Resolving this gap and others like it will require alignment between learning institutions and employers to ensure a smooth transition. Automation could support on-the-job training as humans and machines work together.
Cybersecurity Labor Shortages Gets Assistance from Automation
The industry has a severe worker shortage. According to a 2022 study, more than 3.4 million jobs are unfilled in the field, which is increasing risk and burning out employees. To fill the gap, many organizations have adopted many types of automation, including IPA, to monitor for attacks and track vulnerabilities. The cyber-jobs of tomorrow will continue to focus on security, not at the execution level but at a strategic one.
The acceleration of automation runs parallel with digital transformation. As a result, it also has a role to play in the future of work.
How Digital Transformation Supports the Automation-Enabled Future of Work
Digital transformation pursuits focus on improving efficiencies and driving value by adopting technology, processes, and methodologies. Digital transformation frameworks can improve any number of processes across nearly all industries. As a result, digital transformation and automation have a tight bond and are interdependent.
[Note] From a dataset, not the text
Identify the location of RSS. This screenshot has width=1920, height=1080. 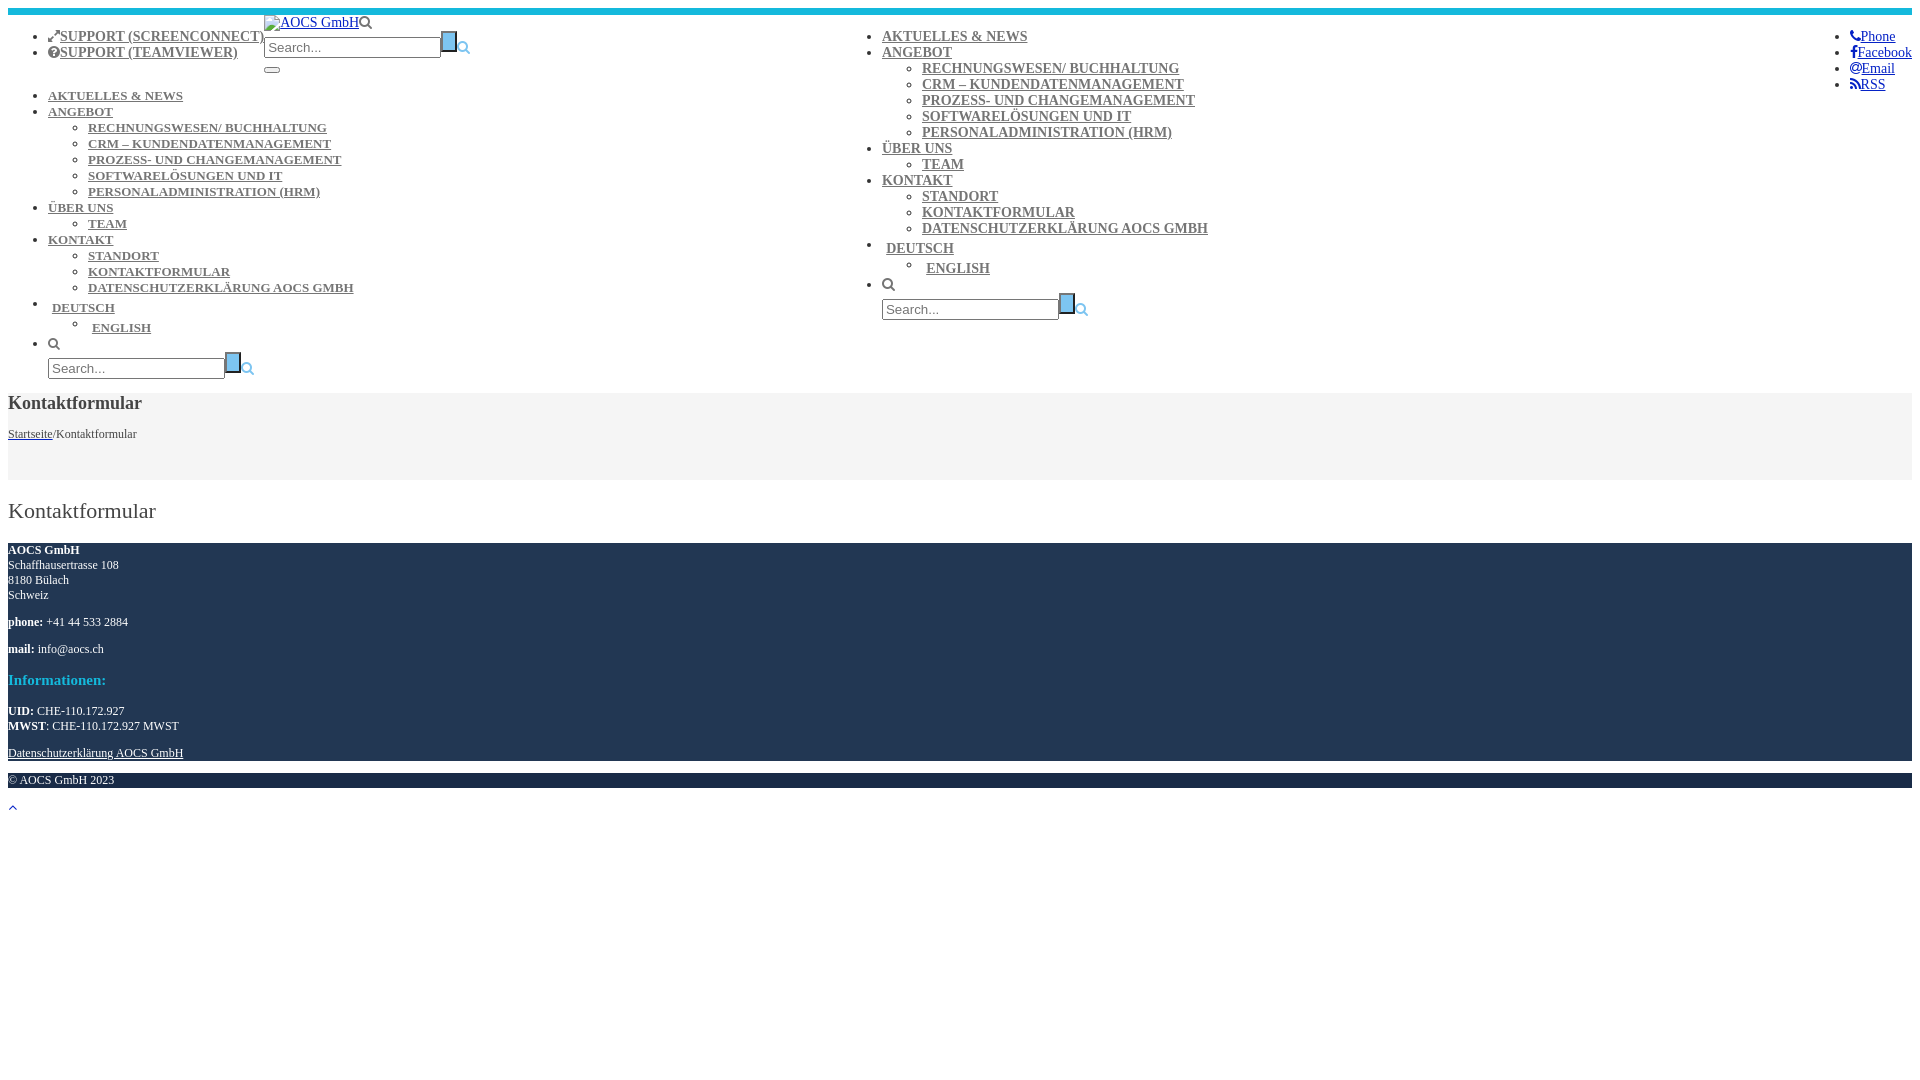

To evolve along with the new world of work, you’ll need to align digital transformation and automation with business objectives. Kicking off your digital transformation journey requires several pivotal steps:
- Identify process efficiency gaps.
- Educate key stakeholders.
- Develop and empower a Center of Excellence (CoE).
- Encourage a culture of ideation and innovation.
When you have a strong digital transformation strategy that aligns with automation, the future of work for your organization can be more efficient, optimized, and meaningful.
The Future of Work Can Be More Meaningful
When your people, which remain your most valuable assets, can rely on technology to support them, they can be more creative, innovative, and engaged. Great things can happen when they have the time and freedom to think critically and plan. The most important part of the future of work is that it has greater meaning to those who do it.